「国宝 風神雷神図屏風」(出光美術館、10月1日まで)を見た。 (9月28日)
国宝の俵屋宗達のオリジナル(建仁時から京都国立博物館に寄託)と、それを模写した尾形光琳(東京国立博物館)、酒井抱一(出光美術館)を同時に展示するという試み。(3回目?)
模写二つは見た記憶があるが、肝心の宗達を見たのかどうか、絵葉書を持っているので京博で見たとは思うのだが、あそこは駆け足だったから記憶が定かでない。そこで今回は宗達を見るためというのが第一であった。
やはりこれはいい。見得を「えーいっ」と切っているようでそこで止まってはいない。筋肉、表情、風と雷の轟きを想像させる筆遣い、見事なものである。
今回気がついたのは、雷神の周りを囲むいわゆる連鼓、つまり輪にそっていくつかの円盤(鼓)が並んでいるものの秀逸なこと。

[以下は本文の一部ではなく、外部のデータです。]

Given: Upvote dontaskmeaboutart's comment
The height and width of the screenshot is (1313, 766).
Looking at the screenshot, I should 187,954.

この輪の筆致、ちょっと画面からはみ出した感じ、そして鼓が複数並んでいるというよりは、輪に載って勢いよく動いていくのを分解写真で撮ったような動感、これは描くときの直感かもしれない。
そこへいくとやはり模写した方は不利で、筆遣いがいつもと違ってぎこちない。
抱一はそれなりという感もあるのだが、光琳についてはいつもとの違和感、これは描いているときに彼の中で起こっていたのだろう、それが目立つ。
こういうことがわかるのも面白い。
もしこの二人が、宗達を見たにせよ、模写ではなく、自分ではじめから構想したら、どんなものが出来ただろうか。